→ Given exercise:
Rewrite the rows from the line containing "This screenshot has height=481, width=658." through the end of the rows, replacing "screenshot" with "image" and leaving everything else unchanged. Omit the pictures from your answer.

··· Supplied material

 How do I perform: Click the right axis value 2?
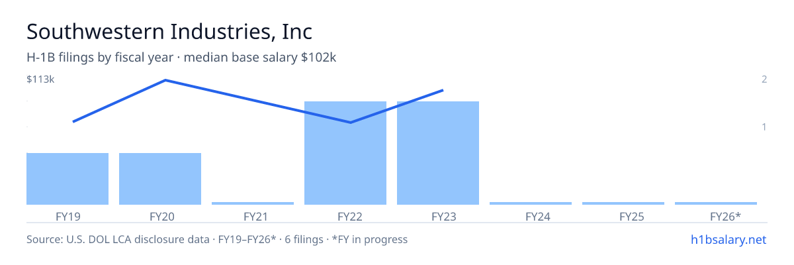[x=764, y=80]
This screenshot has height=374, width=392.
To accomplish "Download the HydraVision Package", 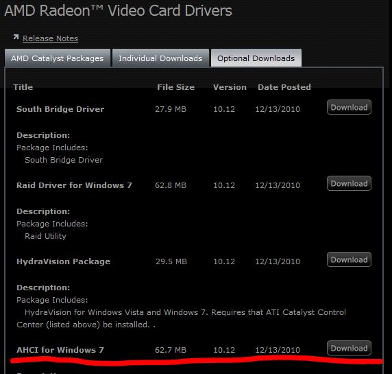I will point(349,259).
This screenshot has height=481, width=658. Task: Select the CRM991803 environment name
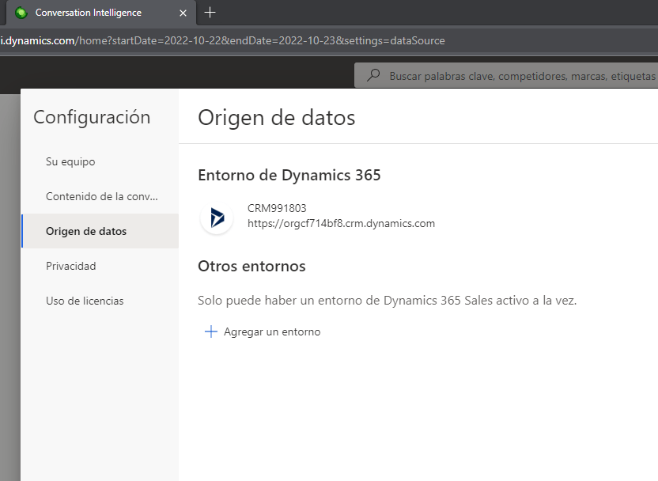point(277,208)
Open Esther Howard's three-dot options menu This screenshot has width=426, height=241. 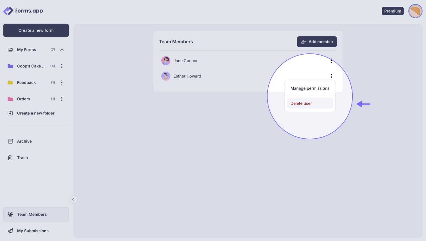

······

→ Written answer:
This image has height=481, width=658. Task: Select the CRM991803 environment name
point(277,208)
Open Esther Howard's three-dot options menu This image has width=426, height=241. 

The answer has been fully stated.